Edward M. Medvene (argued), Robert E. Hinerfeld, Simon, Sheridan, Murphy, Thornton & Hinerfeld, Los Angeles, Cal., for defendant-appellant in 72-2984.

Stanley E. Beattie (argued), James V. Bellanca, Jr., Bellanca & Beattie, Detroit, Mich., for defendant-appellant in 72-2985.

Irl B. Baris (argued), Newmark & Baris, St. Louis, Mo., for defendant-appellant in 72-2986.

Joseph A. Ball (argued), Joseph D. Mullender, Jr., Laurence F. Jay, Ball, Hunt, Hart, Brown & Baerwitz, Anthony Murray, Hitt, Murray & Caffray, Long Beach, Cal., for defendant-appellant in 72-2987.

William J. Weinstein (argued), Weinstein, Kroll & Gordon, Detroit, Mich., for defendant-appellant in 72-2988.

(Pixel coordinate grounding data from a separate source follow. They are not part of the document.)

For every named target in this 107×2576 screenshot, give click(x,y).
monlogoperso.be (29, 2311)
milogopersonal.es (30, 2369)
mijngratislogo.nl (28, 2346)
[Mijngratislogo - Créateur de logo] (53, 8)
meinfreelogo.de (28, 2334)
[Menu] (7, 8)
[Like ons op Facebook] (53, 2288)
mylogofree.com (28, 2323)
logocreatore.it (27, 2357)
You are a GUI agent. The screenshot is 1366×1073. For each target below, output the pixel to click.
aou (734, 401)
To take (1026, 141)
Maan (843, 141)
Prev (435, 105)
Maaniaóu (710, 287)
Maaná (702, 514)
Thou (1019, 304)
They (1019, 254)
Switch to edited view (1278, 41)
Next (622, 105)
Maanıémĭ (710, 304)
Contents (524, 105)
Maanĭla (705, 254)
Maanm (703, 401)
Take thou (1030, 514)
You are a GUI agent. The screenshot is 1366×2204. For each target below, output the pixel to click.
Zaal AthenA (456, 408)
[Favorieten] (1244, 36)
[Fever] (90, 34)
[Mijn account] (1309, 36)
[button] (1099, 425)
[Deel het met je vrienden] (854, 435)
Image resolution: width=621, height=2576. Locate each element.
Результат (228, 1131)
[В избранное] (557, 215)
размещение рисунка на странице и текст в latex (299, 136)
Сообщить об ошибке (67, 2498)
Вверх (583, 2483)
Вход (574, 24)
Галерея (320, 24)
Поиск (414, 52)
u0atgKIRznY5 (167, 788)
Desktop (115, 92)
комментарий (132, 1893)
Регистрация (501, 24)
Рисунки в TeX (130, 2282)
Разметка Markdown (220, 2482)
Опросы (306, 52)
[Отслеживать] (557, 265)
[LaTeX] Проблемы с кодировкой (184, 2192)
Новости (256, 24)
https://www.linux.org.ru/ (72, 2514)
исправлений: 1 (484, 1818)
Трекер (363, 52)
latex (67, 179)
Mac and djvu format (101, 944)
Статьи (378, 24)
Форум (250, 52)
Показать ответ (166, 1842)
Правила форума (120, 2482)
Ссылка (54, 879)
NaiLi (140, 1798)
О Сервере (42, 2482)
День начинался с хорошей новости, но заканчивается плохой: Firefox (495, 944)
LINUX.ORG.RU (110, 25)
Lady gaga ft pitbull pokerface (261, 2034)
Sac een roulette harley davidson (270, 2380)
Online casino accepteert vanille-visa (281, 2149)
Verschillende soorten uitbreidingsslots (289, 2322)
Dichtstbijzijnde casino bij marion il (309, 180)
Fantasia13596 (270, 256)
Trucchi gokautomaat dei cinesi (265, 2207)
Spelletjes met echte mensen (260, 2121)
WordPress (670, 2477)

John P. Frank (argued), Lewis & Roca, Phoenix, Ariz., Joseph D. Mullender, Jr., Ball, Hunt, Hart, Brown & Baerwitz, Long Beach, Cal., for defendant-appellant in 72-2989.

OPINION

Before BROWNING and DUNIWAY, Circuit Judges, and RENFREW, [*] district judge.

RENFREW, District Judge:

In 1966 and 1967, appellants Zerilli and Polizzi acquired hidden interests in Vegas Frontier, Inc. (VFI), a Nevada corporation, which leased and operated the Frontier Hotel in Las Vegas, Nevada. VFI was also licensed to conduct gambling at the hotel, which opened in July of 1967. Neither Zerilli nor Polizzi was licensed by the Nevada gaming authorities, nor was either man's interest in VFI disclosed to those authorities. After extensive negotiations, VFI was sold in November, 1967, to Howard Hughes.

Following a very lengthy and complex trial, 1 Zerilli, Polizzi, and the other appellants were convicted of conspiracy (18 U.S.C. § 371) to violate 18 U.S.C. § 1952 2 (Interstate and Foreign Travel or Transportation in Aid of Racketeering Enterprises) and of substantive violations of that section. Appellants challenge their convictions on a number of bases. They contend:

1. That the prosecution failed to show a violation of 1952.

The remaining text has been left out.